Sparse Teachers Can Be Dense with Knowledge
This work addresses a bottleneck in knowledge distillation for language models, offering an incremental improvement for practitioners in NLP.
The paper tackles the problem of distilling knowledge from over-parameterized teachers to students by identifying that such teachers can produce student-unfriendly knowledge, limiting overall effectiveness. It proposes a sparse teacher trick to remove unfriendly parameters, resulting in students with compelling performance on the GLUE benchmark compared to competitive baselines.
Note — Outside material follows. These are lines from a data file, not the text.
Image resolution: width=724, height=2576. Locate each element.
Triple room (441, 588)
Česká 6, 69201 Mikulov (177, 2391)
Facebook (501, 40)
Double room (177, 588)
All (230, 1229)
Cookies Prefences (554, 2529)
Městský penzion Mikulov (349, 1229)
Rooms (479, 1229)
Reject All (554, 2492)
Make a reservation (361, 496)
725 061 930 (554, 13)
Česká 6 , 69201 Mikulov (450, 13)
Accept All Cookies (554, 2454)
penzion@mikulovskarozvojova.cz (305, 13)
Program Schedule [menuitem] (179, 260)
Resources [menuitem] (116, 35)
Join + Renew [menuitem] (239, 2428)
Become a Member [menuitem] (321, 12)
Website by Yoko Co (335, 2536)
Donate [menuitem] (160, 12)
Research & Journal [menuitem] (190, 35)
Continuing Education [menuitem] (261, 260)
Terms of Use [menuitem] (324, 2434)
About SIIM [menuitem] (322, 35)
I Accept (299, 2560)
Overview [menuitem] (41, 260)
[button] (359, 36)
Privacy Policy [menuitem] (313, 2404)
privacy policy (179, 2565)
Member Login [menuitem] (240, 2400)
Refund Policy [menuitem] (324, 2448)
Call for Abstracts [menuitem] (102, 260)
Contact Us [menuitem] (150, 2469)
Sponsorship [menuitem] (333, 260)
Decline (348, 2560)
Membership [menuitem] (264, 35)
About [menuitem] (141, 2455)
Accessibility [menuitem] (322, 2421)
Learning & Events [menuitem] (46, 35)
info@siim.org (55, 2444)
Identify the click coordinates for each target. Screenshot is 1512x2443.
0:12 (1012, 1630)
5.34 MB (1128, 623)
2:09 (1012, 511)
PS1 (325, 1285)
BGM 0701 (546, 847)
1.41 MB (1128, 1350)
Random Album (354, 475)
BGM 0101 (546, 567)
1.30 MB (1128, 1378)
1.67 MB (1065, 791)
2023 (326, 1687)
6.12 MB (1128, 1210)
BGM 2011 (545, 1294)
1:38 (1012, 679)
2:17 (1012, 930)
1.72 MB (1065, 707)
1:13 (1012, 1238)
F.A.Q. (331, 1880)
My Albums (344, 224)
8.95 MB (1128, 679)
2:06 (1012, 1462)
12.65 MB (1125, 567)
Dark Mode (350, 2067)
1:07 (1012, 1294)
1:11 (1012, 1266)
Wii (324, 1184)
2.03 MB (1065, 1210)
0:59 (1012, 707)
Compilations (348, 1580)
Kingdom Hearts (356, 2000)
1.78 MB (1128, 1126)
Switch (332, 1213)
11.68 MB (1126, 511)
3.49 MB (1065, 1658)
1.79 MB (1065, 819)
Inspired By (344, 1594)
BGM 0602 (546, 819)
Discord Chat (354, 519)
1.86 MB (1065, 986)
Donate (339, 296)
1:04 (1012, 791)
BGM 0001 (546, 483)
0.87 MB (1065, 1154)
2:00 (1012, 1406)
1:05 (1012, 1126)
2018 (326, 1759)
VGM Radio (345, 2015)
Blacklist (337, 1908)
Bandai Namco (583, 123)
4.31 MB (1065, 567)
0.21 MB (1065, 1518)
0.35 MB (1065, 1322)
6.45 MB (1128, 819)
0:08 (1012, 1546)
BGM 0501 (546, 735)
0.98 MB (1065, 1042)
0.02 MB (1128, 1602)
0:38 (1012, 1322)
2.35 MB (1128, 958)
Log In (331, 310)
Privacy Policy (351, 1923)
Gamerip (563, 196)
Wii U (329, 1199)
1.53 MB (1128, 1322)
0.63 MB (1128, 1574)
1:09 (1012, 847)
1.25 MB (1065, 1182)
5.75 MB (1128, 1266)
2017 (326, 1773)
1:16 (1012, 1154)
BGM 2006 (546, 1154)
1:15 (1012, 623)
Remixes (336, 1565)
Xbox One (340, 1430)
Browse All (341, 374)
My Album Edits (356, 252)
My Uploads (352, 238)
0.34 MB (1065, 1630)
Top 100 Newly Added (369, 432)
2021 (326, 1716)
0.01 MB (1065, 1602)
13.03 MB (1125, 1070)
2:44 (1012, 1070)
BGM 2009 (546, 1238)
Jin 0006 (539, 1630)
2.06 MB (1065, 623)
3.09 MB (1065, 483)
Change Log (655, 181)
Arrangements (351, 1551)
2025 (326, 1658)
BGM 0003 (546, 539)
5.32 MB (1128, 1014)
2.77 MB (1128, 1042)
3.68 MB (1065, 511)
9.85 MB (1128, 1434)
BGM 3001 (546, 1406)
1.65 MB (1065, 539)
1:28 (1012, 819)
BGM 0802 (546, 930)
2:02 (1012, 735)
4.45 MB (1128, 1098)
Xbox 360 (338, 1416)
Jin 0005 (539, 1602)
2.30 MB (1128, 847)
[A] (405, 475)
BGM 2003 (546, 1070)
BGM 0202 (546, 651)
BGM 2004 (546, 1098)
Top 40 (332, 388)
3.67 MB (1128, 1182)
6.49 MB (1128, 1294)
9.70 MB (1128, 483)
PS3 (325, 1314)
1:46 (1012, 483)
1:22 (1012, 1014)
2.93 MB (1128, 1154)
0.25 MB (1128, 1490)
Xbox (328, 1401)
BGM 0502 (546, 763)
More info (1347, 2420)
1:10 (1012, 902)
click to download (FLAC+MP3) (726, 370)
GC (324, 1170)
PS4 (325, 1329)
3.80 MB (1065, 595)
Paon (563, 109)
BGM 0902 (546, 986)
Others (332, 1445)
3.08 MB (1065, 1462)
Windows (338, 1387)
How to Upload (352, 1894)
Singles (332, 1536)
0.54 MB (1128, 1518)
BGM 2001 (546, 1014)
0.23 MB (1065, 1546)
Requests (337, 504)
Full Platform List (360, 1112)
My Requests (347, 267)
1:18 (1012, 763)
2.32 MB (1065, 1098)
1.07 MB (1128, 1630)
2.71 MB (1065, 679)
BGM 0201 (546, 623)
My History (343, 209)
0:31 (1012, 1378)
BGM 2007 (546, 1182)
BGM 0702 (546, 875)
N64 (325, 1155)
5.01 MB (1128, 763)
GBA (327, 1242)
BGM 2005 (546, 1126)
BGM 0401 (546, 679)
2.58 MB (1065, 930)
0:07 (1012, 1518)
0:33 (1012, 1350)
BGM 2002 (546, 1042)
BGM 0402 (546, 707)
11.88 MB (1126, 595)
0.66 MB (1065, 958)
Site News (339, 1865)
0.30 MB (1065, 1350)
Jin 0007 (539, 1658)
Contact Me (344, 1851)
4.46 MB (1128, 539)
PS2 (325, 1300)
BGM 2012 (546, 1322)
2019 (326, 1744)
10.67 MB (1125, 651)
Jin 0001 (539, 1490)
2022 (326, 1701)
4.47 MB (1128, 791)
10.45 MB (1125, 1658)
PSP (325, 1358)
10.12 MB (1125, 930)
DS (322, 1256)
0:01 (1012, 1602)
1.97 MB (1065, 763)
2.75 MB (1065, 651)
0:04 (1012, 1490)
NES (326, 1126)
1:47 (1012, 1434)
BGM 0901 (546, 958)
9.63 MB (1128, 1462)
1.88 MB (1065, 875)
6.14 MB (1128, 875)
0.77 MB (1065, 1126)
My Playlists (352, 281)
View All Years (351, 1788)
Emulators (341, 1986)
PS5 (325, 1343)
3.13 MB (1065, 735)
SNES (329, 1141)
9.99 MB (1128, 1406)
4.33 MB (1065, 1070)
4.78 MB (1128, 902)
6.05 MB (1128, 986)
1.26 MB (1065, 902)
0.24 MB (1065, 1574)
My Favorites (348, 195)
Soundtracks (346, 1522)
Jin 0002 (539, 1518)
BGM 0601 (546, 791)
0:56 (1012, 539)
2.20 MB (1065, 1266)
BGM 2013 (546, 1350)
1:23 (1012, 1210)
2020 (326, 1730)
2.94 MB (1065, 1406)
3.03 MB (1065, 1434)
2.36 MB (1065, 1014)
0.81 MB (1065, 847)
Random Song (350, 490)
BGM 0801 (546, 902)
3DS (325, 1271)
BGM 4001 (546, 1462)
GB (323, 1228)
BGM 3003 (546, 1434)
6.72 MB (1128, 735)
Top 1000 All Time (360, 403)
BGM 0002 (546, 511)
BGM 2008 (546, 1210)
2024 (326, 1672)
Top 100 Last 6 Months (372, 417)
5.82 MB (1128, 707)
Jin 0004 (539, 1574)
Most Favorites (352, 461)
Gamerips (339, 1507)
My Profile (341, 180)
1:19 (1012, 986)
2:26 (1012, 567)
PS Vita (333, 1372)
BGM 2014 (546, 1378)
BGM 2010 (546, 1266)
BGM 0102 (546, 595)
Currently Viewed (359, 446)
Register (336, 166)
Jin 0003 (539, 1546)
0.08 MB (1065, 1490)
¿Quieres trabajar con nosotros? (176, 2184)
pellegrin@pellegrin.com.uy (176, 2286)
Recent advances in distilling pretrained language models have discovered that, besides the expressiveness of knowledge, the student-friendliness should be taken into consideration to realize a truly knowledgable teacher. Based on a pilot study, we find that over-parameterized teachers can produce expressive yet student-unfriendly knowledge and are thus limited in overall knowledgableness. To remove the parameters that result in student-unfriendliness, we propose a sparse teacher trick under the guidance of an overall knowledgable score for each teacher parameter. The knowledgable score is essentially an interpolation of the expressiveness and student-friendliness scores. The aim is to ensure that the expressive parameters are retained while the student-unfriendly ones are removed. Extensive experiments on the GLUE benchmark show that the proposed sparse teachers can be dense with knowledge and lead to students with compelling performance in comparison with a series of competitive baselines.